What to do: Retype nothing except the lines below from the one with "Remove the Xinference provider with red X" through the one with "Task: Click green", exactly, with images left out.

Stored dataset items
● ● ● ● ● ● ●

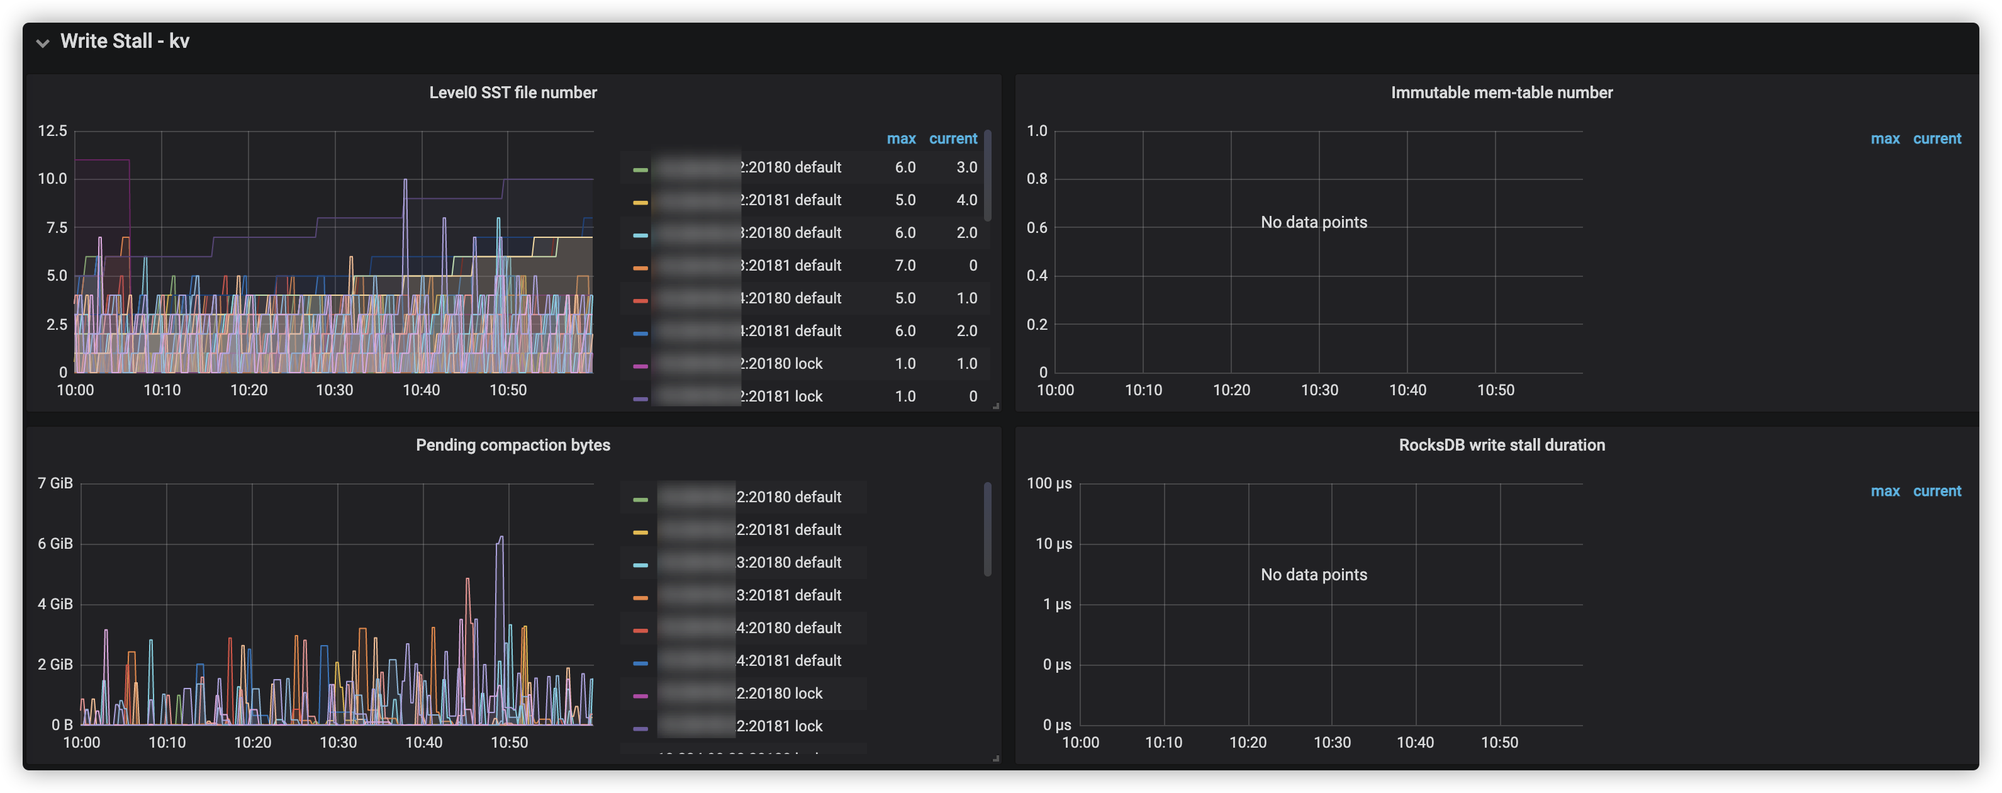Sort the Level0 SST legend by current
This screenshot has height=793, width=2002.
[953, 138]
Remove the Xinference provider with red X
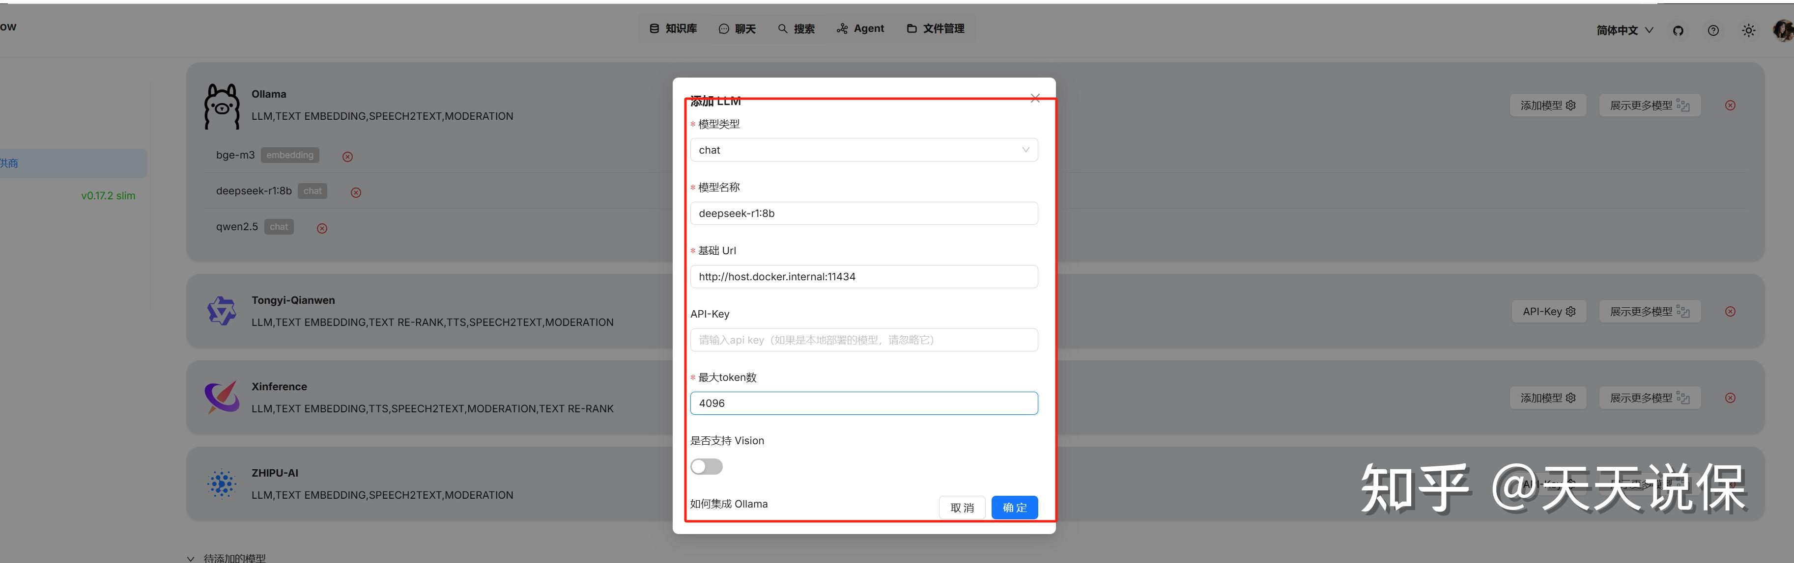Viewport: 1794px width, 563px height. [1730, 398]
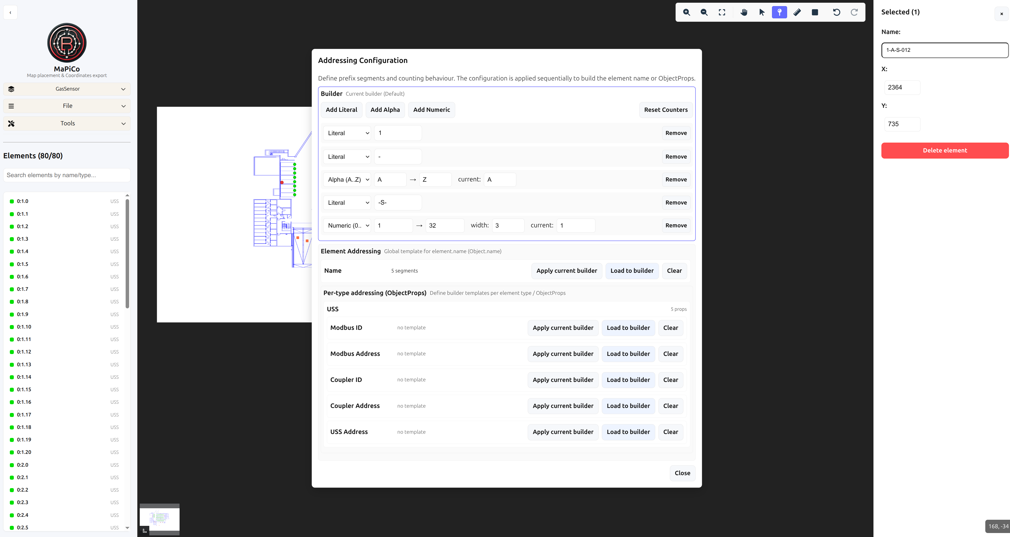Select the hand pan tool
The image size is (1010, 537).
tap(744, 12)
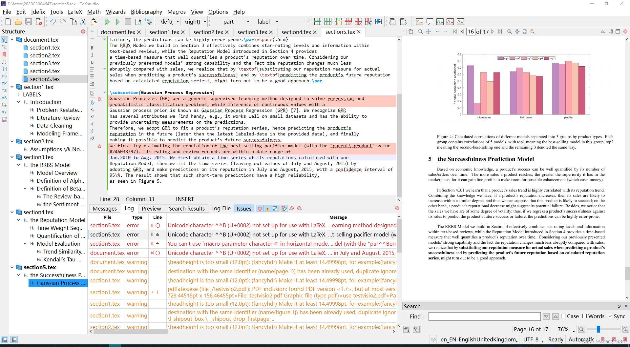Image resolution: width=630 pixels, height=347 pixels.
Task: Switch to the Preview panel tab
Action: [151, 208]
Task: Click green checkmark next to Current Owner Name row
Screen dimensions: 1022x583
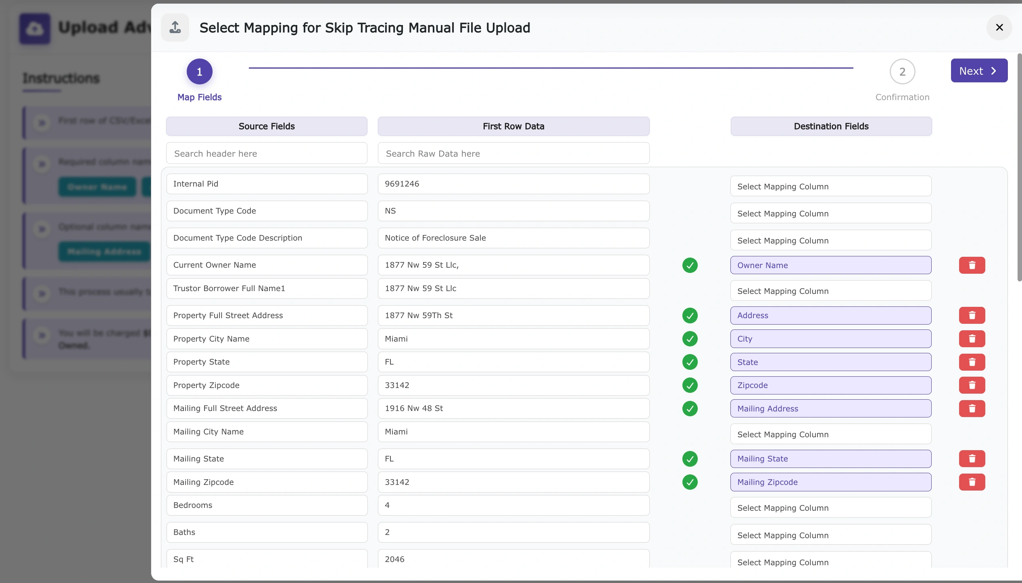Action: tap(690, 265)
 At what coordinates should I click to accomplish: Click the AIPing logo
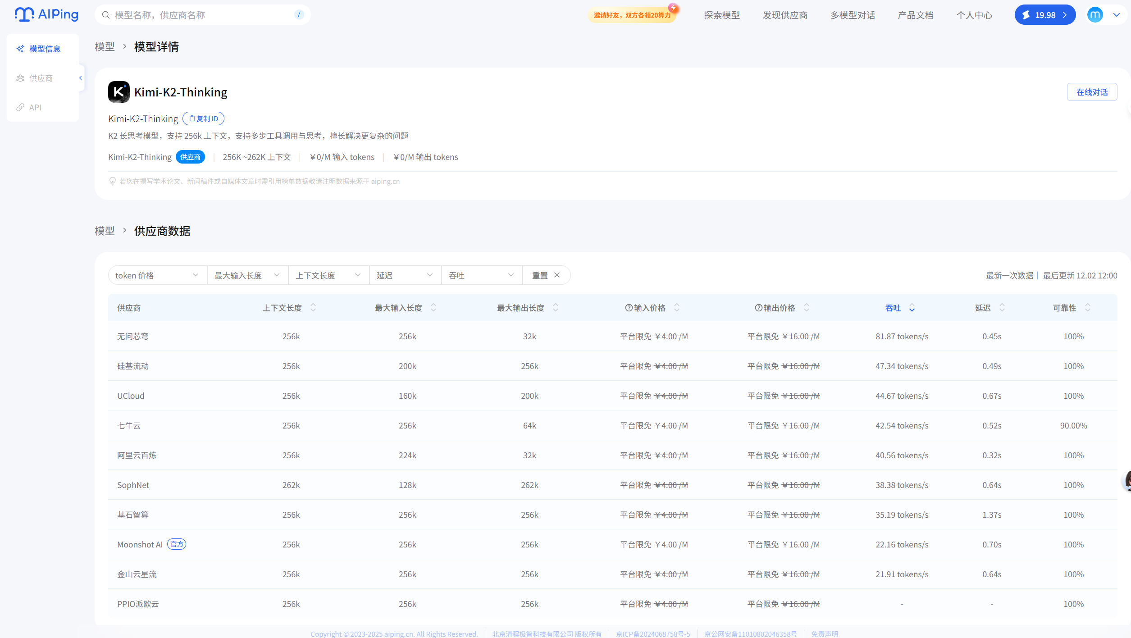(x=46, y=14)
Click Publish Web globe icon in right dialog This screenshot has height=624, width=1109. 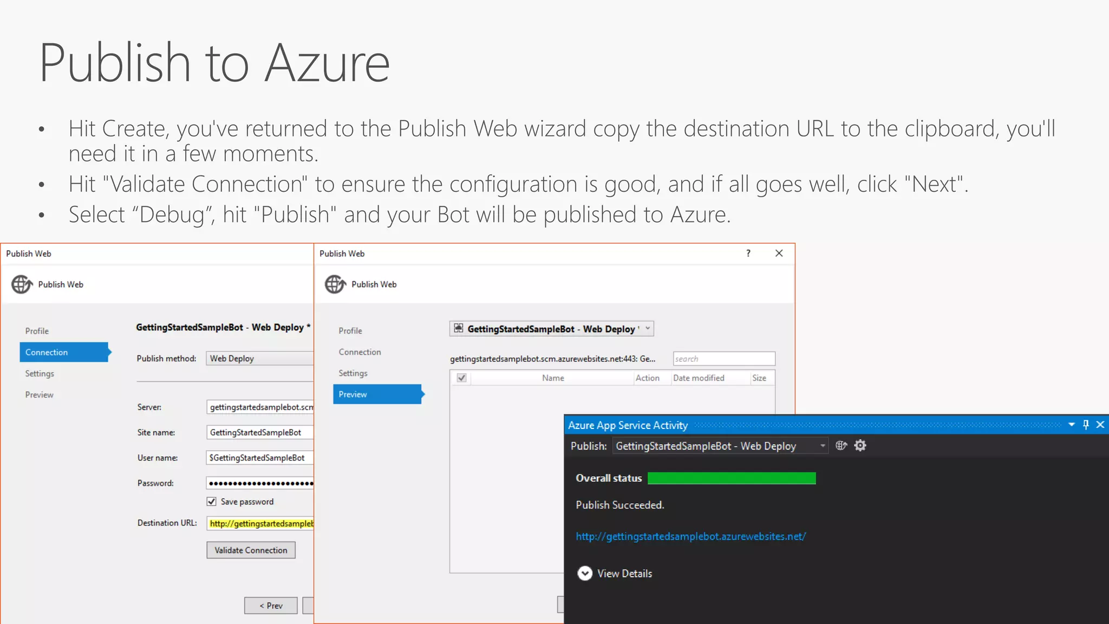click(335, 284)
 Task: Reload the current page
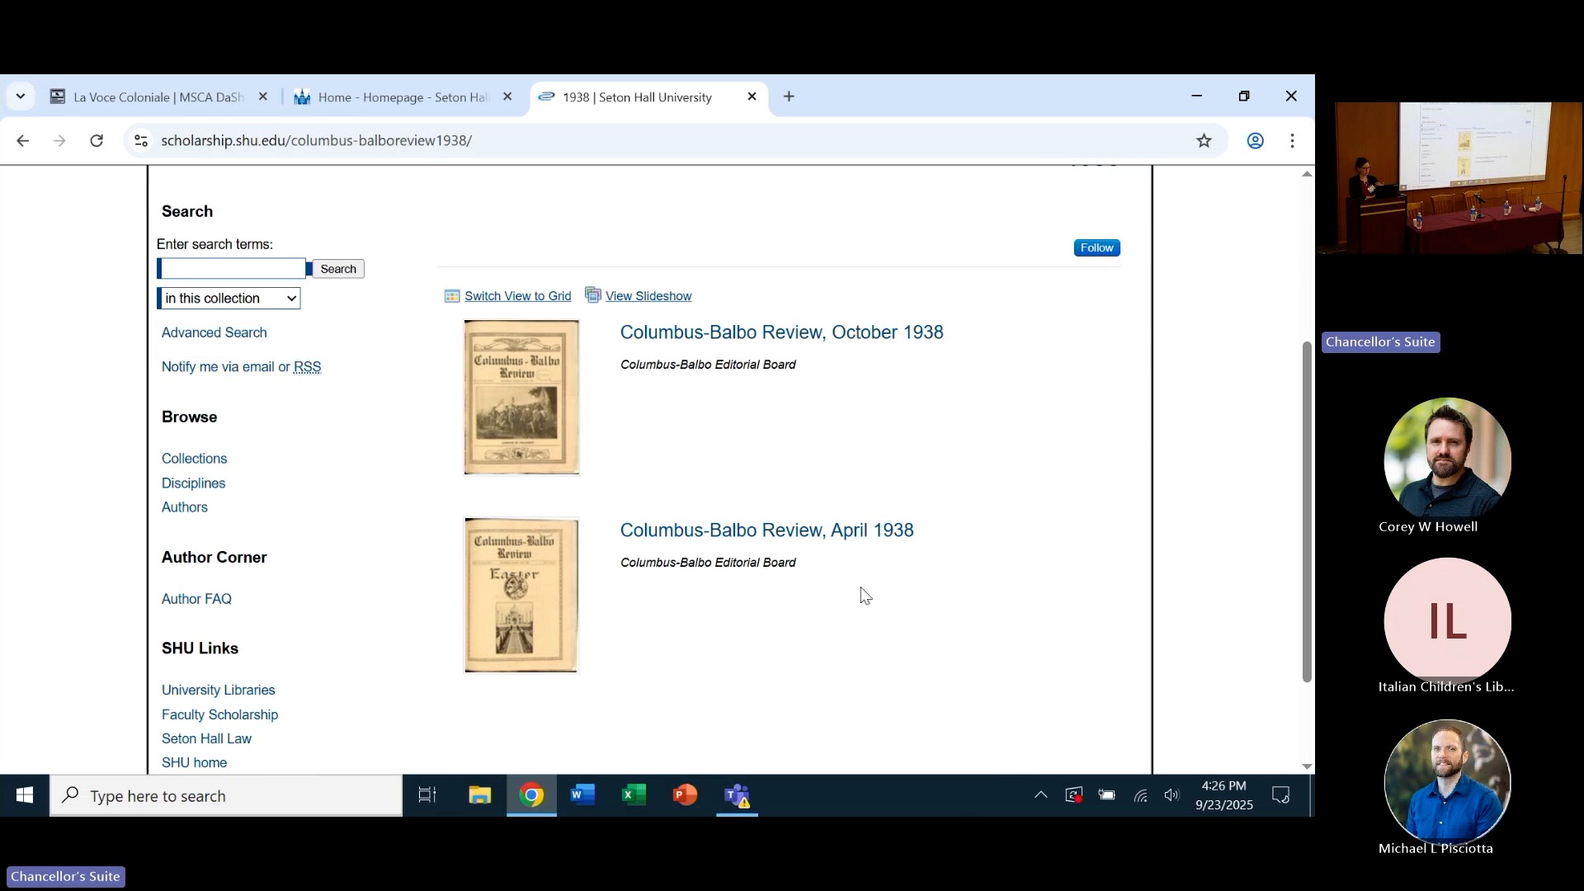[x=97, y=141]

● ● ● ● ● ● ●

Written response:
Remove the Xinference provider with red X
Viewport: 1794px width, 563px height. [1730, 398]
Select the hand pan tool
The image size is (1010, 537).
tap(744, 12)
Image resolution: width=630 pixels, height=347 pixels.
Task: Switch to the Preview panel tab
Action: [151, 208]
Task: Click green checkmark next to Current Owner Name row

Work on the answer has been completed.